Gotthilf gathered herring in the Kattegat, where the fish appeared in such abundance that one could seize them with one’s bare hands. He returned home with a bear trained to locate wild honey. The bear may also have been a large dog.

Gotthilf taught the hunting of valuable fur animals with blunt arrows in the Russian-Scandinavian manner. In his account, magnates appeared in garments made of Mongolian silk, brought via Venice to Pomerania. Gotthilf belonged to those who, armed with a letter of privilege from the Dukes of Mecklenburg, had harmed Denmark — the maritime great power (and principal heir to the Varangian expansion) — in the Baltic Sea. Their warships were called “peace cogs” by the Hanseatic sailors.

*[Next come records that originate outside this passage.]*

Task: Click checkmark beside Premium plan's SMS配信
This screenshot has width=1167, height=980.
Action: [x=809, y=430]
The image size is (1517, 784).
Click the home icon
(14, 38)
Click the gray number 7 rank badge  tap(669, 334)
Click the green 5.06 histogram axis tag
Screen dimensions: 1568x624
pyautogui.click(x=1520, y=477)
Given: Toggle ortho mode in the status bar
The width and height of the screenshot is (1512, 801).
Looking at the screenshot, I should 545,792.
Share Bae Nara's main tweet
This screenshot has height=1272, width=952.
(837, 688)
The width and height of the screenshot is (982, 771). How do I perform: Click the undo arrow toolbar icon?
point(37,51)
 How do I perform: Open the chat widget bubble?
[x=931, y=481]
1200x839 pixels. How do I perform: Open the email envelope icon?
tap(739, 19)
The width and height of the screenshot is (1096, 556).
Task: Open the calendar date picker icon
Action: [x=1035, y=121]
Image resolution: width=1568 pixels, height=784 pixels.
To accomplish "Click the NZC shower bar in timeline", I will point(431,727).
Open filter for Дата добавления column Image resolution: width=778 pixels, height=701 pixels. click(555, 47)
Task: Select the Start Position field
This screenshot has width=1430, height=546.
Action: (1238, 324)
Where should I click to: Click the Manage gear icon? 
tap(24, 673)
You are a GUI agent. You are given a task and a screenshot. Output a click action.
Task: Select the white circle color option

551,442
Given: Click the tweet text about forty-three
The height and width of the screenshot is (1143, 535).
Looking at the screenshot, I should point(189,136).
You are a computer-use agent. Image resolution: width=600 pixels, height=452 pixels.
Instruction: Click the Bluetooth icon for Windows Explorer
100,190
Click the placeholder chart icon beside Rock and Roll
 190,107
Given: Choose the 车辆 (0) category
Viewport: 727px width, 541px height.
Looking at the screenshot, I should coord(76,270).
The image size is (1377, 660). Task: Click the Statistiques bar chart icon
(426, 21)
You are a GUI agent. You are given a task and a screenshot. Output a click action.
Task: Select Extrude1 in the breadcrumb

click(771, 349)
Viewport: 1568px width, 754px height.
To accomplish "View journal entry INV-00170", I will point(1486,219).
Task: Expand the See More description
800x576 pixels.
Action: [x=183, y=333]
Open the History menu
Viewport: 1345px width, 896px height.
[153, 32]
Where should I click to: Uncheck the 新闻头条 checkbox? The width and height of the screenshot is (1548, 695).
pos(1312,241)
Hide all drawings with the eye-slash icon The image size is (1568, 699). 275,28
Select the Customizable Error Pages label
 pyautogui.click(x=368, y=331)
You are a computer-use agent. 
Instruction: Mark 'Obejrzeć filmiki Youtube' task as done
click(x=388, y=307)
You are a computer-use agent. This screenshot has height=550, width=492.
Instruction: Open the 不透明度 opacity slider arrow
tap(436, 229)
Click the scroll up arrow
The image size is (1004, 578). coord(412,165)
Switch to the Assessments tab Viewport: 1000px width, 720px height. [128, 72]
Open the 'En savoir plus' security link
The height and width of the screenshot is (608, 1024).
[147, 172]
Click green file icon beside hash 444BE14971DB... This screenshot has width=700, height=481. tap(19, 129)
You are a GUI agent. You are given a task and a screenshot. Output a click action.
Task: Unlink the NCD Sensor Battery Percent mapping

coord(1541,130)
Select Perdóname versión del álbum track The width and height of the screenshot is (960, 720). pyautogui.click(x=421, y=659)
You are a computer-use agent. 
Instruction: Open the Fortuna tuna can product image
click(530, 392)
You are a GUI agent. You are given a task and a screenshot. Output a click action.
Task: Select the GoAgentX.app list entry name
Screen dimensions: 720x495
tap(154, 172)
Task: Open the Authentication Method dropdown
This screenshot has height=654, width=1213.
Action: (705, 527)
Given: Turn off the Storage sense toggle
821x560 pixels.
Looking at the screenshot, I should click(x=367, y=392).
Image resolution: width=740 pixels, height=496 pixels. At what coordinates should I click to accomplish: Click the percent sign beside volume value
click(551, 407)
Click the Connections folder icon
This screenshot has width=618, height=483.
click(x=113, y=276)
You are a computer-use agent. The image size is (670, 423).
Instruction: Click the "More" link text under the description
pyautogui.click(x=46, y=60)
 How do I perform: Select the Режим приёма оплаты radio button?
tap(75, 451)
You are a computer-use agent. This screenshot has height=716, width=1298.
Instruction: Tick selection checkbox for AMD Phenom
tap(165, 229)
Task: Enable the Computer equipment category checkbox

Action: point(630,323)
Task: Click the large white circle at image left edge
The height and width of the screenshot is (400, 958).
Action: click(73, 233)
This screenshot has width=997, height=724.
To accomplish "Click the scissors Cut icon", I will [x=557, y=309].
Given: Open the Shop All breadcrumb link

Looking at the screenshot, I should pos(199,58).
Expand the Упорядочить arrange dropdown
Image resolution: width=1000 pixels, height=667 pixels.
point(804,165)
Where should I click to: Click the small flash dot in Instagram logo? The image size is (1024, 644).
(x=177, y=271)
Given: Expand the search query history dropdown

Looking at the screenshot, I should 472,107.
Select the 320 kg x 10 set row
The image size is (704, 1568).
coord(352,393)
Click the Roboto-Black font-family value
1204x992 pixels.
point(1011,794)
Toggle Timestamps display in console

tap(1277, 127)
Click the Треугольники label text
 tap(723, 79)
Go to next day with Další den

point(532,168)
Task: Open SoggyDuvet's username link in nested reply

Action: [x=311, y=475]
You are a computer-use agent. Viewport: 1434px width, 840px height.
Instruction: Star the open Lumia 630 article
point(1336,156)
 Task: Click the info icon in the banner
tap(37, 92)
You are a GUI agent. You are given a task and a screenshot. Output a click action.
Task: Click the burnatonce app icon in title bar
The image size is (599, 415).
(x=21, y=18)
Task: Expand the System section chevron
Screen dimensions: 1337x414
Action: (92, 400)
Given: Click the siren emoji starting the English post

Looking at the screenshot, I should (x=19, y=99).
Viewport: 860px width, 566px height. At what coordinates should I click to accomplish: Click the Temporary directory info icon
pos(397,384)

Diana von Pechstein, a private lecturer at the Ederthal Landgrave Philip University, tells this and much more in her lectures. She is also Madeleine’s cousin.

Tenderly, the finger of my attention traces the legendary relief carved into the chair. Playful hands follow the contours of a man in a buttoned coat. He wears a beret and poulaines. His beard, reaching down to his belt, is divided and braided.

A character who cannot be molded into shape; who survives every attempt at elegant formulation and evasion. Someone from whom no feuilleton can be made. I see Kaspar von Roßbach.

Defiantly upright, the retired airline captain sits on his handmade bicycle. Handmade according to the ideas of a genius of his craft, produced in a workshop in Edertal. Madeleine cannot understand why her great-uncle needs so much surrounding space for the finest means of transport in the region. In his place, she would have secured eternal goodwill and the best service far and wide with a purchase from Zweirad Zeisel.

Day-trippers who photograph every cloud formation as proof of their abundance of leisure probably perceive Captain Kaspar as the archetypal baby boomer retiree. Always with the white shirt discreetly unbuttoned one button too far. The Breitling Bentley Mark VI at the ready.

An innate urge to move forward propels Kaspar. He belongs to that breed of people who constantly demand something of themselves. He would have more fun with Gunda von Schmalsund if she were more competitive, or at least more interested in alpha fantasies.

Gunda guides Kaspar to an abandoned favorite spot: a cove protected by reeds, with a decaying jetty. She strips off her clothes in a flash. Kaspar struggles awkwardly out of his garments. Every movement reveals how conscious he is of his age and how difficult public nudity is for him. Shame is written across his forehead.

Kaspar lacks the naturist freedom absorbed with his mother’s milk. As Gunda learned fifty years ago, she immediately and completely surrenders herself to the cold. Kaspar, by contrast, relies on gradual acclimatization. He does not realize that Gunda is introducing him more deeply into her world. The naked baron withstands her most critical gaze. Everything is there in this man.

Kaspar has found his form in old age. He is solvent in every sense, equally suited as a grand seigneur and as a lover of gardening, and additionally possesses a down-to-earth sense of humor. At this moment, he is searching for his relationship to Gunda’s body. Before him stands a fifty-four-year-old woman so firm and elastic that one could make a “fit in old age” film about her.

For Kaspar, the issue is not merely taking care of oneself. Gunda and Kaspar belong to those who are helping to change our ideas about growing old. I too feel Gunda’s attraction. There is still sex in the cupboard. The exhausting friction of sexual tension still rubs and burns. There is still the salt of tears and the balm of wounds. Yet contentment is already making itself felt everywhere. If I were in Kaspar’s place, I would not consider such an expensive watch sufficiently hidden beneath a sandal sole.

Naturally, the ridiculous royal-child behavior of the fabulously wealthy does not go unnoticed. Hidden in the undergrowth lurk Aiko and Aslan. They have just quietly taken care of themselves like Native Americans of old on the warpath and now stare in amazement at the audacity of the elderly couple. Gunda casually raises the pilot’s penis to half-mast. That has to be enough. It is enough.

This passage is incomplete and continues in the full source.